I thought about recommending that too - but while its a great CCW gun, its not a super fun range gun...


----------



## Spenser (Nov 6, 2006)

I would look at a Gock 26. It's much easier to conceal than the 19. You've already got mags for it, you're familiar with the weapon already, it's fairly affordable, and you'll enjoy shooting it. 

From personal experience, the Cougar isn't very easy to conceal, but I'm not a very big guy either.


----------



## shipleyj (Dec 13, 2006)

Thanks for the info. I have also considered the Kel-tec. Not too worried about the range fun factor. I WILL practice to maintain proficiency, however I plan to keep the glock around for the fun shooting. I have looked at the smaller frame glock but with it and the Kel-tec the grips are so small that it seems uncomfortable to me. Thats one thing I like about the bersa, it is comfortable to me. Also a problem with the small glocks to me is the width. The 19 is hard to conceal because of the width and I would think the smaller frame would have the same problem for me.

Keep the info coming. I am really enjoying learning.


----------



## Buckeye (Jul 13, 2006)

Carry one if I jog, in a pocket or with shorts, hasn't failed me.


----------



## SuckLead (Jul 4, 2006)

I have one. If you go for it, get the Thunder 380 Concealed instead of the regular Thunder 380. The regular is a real rib jabber. 

Good things about mine: light weight, low cost, very accurate, not picky about ammo

Bad: rib jabber, not the easiest thing to get back together (although it gets easier with practice), and my personal issue... well, I think mine was the last one made for the night. Mine stopped shooting after the first 30 rounds. It was the mag disconnect safety that malfunctioned. A gunsmith did a whole bunch of work on that puppy. And I'll admit, she hasn't so much as jammed since then. 

The grips tend to loosen up while shooting, nothing that can't be solved with a little lock-tight. This has actually not been a problem recently even without the lock-tight, but I got some nice tools and tightened them within an inch of their lives.

Also, if you slap the mag in the slide will close on its own. It was designed that way for speed. Some people like the feature, some people don't care either way, and some (myself included) don't like losing that power over the slide. 
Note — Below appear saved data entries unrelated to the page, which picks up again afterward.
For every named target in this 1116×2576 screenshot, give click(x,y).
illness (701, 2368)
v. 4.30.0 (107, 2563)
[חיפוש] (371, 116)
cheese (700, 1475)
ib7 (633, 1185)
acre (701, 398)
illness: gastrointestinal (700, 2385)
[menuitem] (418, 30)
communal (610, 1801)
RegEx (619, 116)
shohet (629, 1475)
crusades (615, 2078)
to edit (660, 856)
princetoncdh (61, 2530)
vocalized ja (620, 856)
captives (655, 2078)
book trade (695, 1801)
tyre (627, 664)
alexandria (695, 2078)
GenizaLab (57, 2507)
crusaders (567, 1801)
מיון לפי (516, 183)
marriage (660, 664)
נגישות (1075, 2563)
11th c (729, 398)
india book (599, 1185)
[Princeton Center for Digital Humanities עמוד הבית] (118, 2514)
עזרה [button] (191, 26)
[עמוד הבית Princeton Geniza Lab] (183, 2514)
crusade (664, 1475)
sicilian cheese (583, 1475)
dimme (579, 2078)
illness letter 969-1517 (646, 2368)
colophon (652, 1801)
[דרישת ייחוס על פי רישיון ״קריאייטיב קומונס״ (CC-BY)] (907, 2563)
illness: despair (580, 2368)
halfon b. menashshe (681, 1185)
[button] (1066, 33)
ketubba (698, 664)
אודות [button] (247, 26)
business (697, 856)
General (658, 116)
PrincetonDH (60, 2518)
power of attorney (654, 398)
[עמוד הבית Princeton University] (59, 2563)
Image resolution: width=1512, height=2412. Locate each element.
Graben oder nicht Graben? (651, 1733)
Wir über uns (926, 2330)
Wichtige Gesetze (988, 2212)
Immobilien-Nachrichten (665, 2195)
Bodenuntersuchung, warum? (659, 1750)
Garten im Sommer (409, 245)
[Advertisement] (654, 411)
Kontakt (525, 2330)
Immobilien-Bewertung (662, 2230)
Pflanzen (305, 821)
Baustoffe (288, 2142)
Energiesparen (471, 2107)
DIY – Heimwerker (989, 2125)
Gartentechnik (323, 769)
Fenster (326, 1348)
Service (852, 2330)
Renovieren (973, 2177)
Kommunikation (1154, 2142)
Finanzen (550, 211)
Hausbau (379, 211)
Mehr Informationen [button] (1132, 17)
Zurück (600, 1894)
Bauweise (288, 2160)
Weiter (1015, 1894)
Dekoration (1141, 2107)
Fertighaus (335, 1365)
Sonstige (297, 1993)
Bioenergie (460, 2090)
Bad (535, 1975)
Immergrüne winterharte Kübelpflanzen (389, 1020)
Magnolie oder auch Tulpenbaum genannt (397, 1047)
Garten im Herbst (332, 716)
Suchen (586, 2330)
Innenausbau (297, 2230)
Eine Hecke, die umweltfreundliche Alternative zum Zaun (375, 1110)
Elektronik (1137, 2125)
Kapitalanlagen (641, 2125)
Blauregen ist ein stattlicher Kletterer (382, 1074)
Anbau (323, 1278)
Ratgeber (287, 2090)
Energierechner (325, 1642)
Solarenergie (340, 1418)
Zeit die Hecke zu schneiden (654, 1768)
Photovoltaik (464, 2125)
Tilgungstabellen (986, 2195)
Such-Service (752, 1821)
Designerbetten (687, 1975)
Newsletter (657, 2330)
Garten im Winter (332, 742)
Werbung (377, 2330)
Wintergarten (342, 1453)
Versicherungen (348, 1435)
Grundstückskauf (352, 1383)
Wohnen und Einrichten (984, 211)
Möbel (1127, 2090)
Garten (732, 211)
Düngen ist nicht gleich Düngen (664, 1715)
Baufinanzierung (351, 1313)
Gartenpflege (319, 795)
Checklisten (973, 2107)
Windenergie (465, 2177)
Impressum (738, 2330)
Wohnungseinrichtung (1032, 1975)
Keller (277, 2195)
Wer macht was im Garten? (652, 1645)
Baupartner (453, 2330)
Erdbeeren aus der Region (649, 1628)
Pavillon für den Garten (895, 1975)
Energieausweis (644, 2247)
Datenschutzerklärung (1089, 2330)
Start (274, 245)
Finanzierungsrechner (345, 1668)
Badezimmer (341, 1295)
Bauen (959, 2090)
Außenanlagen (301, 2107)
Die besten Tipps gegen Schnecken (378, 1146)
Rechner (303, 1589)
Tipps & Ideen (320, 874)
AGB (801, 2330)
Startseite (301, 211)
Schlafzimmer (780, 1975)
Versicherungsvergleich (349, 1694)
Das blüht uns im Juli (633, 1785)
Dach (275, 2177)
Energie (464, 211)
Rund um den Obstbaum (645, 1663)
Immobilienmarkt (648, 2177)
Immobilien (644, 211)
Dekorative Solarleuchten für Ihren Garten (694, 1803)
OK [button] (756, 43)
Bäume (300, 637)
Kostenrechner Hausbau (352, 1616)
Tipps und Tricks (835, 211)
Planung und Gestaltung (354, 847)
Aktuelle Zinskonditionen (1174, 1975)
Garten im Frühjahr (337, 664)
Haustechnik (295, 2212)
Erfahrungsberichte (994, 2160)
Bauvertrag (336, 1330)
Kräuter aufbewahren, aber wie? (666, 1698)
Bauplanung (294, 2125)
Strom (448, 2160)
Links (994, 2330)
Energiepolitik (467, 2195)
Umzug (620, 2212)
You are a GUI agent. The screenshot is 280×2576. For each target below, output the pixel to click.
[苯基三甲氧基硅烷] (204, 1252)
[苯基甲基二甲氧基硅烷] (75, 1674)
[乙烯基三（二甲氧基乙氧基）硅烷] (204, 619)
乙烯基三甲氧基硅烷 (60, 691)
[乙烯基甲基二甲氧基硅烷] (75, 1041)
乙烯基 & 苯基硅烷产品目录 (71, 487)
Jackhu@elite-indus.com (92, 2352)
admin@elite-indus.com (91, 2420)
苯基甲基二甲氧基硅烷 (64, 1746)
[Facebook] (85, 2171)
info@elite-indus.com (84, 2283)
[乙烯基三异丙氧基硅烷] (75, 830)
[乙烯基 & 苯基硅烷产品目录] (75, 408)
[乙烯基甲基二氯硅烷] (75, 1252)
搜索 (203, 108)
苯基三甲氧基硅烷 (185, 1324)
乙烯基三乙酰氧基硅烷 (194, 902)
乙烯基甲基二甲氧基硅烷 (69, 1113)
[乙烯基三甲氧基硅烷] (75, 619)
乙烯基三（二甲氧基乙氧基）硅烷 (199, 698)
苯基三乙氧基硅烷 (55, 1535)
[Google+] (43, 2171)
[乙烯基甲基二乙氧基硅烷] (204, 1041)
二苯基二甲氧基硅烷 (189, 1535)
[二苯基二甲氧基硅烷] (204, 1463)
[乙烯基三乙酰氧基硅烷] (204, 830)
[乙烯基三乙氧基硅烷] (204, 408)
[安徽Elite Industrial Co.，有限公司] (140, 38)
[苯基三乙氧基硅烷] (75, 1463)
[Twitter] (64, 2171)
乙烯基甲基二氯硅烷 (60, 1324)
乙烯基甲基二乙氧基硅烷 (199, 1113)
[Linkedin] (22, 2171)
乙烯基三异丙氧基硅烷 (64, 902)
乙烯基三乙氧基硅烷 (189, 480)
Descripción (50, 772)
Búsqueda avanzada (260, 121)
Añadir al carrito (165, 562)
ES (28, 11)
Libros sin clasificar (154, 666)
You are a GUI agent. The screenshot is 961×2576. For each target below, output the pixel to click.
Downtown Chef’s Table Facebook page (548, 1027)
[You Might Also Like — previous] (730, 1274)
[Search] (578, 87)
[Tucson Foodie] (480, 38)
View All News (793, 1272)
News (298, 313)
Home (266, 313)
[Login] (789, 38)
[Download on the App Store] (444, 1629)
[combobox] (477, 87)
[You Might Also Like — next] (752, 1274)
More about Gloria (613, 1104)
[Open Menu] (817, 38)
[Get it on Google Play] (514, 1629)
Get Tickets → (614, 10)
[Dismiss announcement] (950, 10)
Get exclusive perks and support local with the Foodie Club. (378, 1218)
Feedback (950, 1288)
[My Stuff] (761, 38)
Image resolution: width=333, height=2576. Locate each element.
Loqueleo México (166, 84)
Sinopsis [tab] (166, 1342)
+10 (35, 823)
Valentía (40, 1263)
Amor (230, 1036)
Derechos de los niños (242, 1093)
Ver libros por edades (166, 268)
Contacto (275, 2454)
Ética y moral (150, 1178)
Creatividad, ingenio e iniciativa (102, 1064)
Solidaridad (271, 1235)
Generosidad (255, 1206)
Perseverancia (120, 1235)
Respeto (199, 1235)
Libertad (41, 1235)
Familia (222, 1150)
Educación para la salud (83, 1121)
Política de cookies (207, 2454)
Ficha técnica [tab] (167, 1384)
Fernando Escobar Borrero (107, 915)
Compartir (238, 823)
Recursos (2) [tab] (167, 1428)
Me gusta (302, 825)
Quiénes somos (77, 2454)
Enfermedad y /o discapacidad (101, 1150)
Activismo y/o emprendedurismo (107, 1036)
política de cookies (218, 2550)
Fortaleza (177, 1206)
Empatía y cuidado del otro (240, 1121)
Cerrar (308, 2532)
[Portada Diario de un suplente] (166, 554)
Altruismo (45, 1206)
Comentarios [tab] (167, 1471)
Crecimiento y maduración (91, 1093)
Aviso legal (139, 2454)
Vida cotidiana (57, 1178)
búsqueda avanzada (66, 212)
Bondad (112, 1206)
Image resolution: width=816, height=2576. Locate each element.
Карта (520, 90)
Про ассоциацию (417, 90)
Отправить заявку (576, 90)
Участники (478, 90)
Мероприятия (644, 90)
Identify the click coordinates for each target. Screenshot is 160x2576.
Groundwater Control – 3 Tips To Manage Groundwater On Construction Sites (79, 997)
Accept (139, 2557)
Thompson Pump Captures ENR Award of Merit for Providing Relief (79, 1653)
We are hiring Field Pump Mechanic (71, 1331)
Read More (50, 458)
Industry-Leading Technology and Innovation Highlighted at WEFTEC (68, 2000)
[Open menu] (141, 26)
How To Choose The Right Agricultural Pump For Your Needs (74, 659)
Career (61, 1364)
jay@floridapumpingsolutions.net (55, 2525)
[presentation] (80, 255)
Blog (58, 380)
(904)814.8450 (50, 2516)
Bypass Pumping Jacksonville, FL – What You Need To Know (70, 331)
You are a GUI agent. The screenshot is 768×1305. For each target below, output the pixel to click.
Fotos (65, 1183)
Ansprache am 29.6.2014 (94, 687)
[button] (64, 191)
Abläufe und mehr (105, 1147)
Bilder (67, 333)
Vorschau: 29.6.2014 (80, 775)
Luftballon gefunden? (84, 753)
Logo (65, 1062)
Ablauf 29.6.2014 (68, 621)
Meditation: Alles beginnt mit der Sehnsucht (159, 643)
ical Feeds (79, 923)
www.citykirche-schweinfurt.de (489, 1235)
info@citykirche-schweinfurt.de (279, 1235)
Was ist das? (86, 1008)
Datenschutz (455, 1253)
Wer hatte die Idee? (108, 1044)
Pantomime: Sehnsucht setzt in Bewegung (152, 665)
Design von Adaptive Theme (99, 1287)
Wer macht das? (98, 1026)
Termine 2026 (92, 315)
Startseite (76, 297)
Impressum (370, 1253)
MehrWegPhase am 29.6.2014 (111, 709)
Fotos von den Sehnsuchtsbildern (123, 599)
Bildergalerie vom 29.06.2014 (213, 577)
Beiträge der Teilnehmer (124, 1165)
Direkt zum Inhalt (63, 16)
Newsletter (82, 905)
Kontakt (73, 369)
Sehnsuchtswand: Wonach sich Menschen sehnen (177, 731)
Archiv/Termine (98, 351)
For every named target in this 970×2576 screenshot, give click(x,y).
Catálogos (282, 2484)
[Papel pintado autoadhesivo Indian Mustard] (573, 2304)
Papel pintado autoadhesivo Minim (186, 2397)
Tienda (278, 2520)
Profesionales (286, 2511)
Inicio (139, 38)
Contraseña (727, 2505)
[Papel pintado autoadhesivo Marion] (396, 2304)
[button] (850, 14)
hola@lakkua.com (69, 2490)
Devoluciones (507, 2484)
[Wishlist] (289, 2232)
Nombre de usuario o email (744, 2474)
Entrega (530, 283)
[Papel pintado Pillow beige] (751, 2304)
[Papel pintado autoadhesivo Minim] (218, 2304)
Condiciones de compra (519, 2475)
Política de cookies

Me and my "Noisy Cricket" are starting to get along better and she gets carried more often these days. She has even volunteered her services to some of my customers since we don't have one to rent on the range, and enough people have liked her so far enough to buy their own. For the price, it is actually a decent gun. But when and if you buy, do get the concealed version and do lock-tight those grip screws.


----------



## Baldy (Jun 21, 2006)

ShipleyJ if that Bersa feels good to you, that's the one you want. Feel in a gun is half the game.


----------



## SuckLead (Jul 4, 2006)

Baldy said:


> ShipleyJ if that Bersa feels good to you, that's the one you want. Feel in a gun is half the game.


+1 to that.


----------



## shipleyj (Dec 13, 2006)

Thanks for the info. I really apprecieate the replies. Not like many forums with a bunch of people who have no experience with it ripping on it because its cheap or not a Glock-Sig-S&W etc. Those guns are great but right now I just can't spend that much.


----------



## Spenser (Nov 6, 2006)

I have a friend who has one, and he is very positive about it. I don't think you'll be disappointed with the weapon at all.


----------



## shipleyj (Dec 13, 2006)

another question came to mind for those that carry the Bersa. How do you carry? (holster type position etc.


----------



## SuckLead (Jul 4, 2006)

shipleyj said:


> another question came to mind for those that carry the Bersa. How do you carry? (holster type position etc.


I usually do the ankle holster, unless I am in a hurry (dog is squeeling to go out and is ready to explode) at which point it goes in a pocket. I tried IWB, gave it a few chances, but it was far too painful with the one I have.










Painful parts have been removed on the Concealed version. I saw one of those yesterday, it is a good looking little gun.


----------



## HannibalTheCrow (Nov 22, 2006)

My wife just loves her Bersa and it is not a timid little gun. They are really comfortable in the grip. Just seems to melt into you hand and feels so right. And, hers if very very accurate. I vote for the Bersa.


----------



## shipleyj (Dec 13, 2006)

Well I decided to give the Bersa a try. Bought the Duo-tone model for just over 230 out the door. I have only fired 50 rounds but so far it has functioned flawlessly. It seems to be fairly accurate (just as accurate as my glock with the limiting factor being my shakey hands and and lack of practice). I can already see that I need to get more magazines. I am getting better at assembly/disassembly but it is definately harder than the glock. Size seems to be the best comrimise of small enough to carry every day and big enough to be fun to shoot.

The biggest thing I like is that it feels so good in my hands. I would post pictures but I'm off to lowes for some locktite for the grips.


----------



## SuckLead (Jul 4, 2006)

The break down gets easier with practice. That fixed barrel rocks for accuracy but it isn't so nice when you need to clean it. Either way, as time goes on you'll be able to get it apart and back together fairly quickly.


----------



## Buckeye (Jul 13, 2006)

Congrats. I like mine real well too. Had the same problem with the grips but that was my fault for getting some gun oil in the threads when I was giving it a good clean and lube, degreaser took care of it, but Locktite will ensure the screws stay tight.

I carry Magtech Guardian Gold







but I'm looking to try some Magtech First Defesne or CorBon DPX (both Copper Solids)... [Magtech sure is starting to make some good loads at a reasonable price.]


----------



## hooks742010 (Aug 8, 2013)

Old thread I c but maybe someine can help i lost a grip screw nickel in finish they r on back order from bersa. Ordered one online(ridiculous price) and it was the wrong one. Anyone have ideas on how I can get factory screw?


----------